Overall, 20 JSRD patients and 11 MKS fetuses carried TMEM216 mutations (Fig. 1b, Table 1). All of the nonsynonymous changes occurred in evolutionarily conserved residues (Fig. 1c-d), and led to unstable protein when transfected into heterologous cells (Fig. 1e, Supplementary Fig. 4). Although truncating mutations were identified in both the middle and end of the protein, p.R73 transversions predominated (Fig. 1c), with the p.R73L clearly a founder mutation. Among JSRD, the phenotype was characterized by frequent occurrence of NPH (9/20) and polydactyly (9/20), while retinal dystrophy and congenital hepatic fibrosis were never observed. In keeping with this, sequence analysis of 96 patients with Bardet-Biedl syndrome identified no homozygous mutations, since retinopathy is a key feature of this condition. In two JSRD patients (MTI161 and MTI467), polydactyly was associated with either tongue tumors or multiple oral frenula, corresponding to the Oro-Facio-Digital type VI (or Varadi-Papp) syndrome16 (OMIM%277170), indicating that TMEM216 mutations are the first known identified cause. In the 11 MKS fetuses with TMEM216 mutations, distinctive clinical features were skeletal dysplasia, including intrauterine growth retardation or bowing of the long bones in six fetuses, cleft palate in four, and anencephaly in two (Table 1, Supplementary Fig. 5).

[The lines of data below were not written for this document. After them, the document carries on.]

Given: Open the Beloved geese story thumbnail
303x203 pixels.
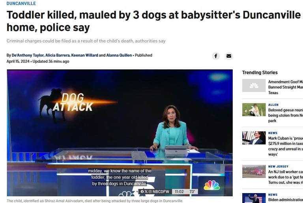Looking at the screenshot, I should tap(254, 110).
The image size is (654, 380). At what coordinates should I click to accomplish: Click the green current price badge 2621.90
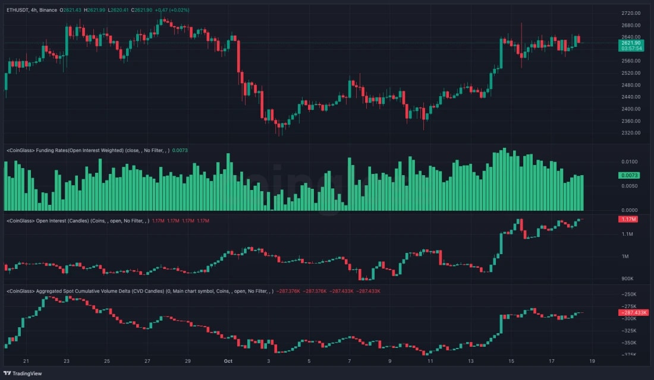[x=631, y=43]
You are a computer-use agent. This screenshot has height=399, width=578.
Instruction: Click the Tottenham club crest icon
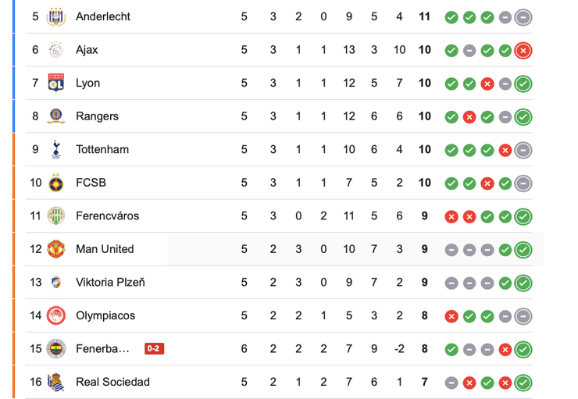[x=55, y=149]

TMEM216 is a poorly annotated gene, with RefSeq predicting a protein of just 86 aa, suggesting potential alternative splicing. To characterize this mRNA we performed Northern analysis with a commercial human fetal blot, and found a single major mature isoform at about 1.4 Kb (Supplementary Fig. 6a), agreeing with the predicted 1.3 Kb of the longest representative cDNAs. To interrogate splicing we designed primers complementary to the furthest 5′ and 3′ regions of the known cDNA, and sequenced 48 cloned PCR products from a 20 week gestation human fetal brain library. We identified four major splice isoforms, the longest and most prevalent predicting a protein of 148 aa (Supplementary Fig. 6b), which we consider to be the full-length mRNA. There is also extensive alternative splicing, encoding very short proteins (Supplementary Fig. 6b), the functions of which were not evaluated further. Importantly, we did not find any mutations in any of the putative UTRs.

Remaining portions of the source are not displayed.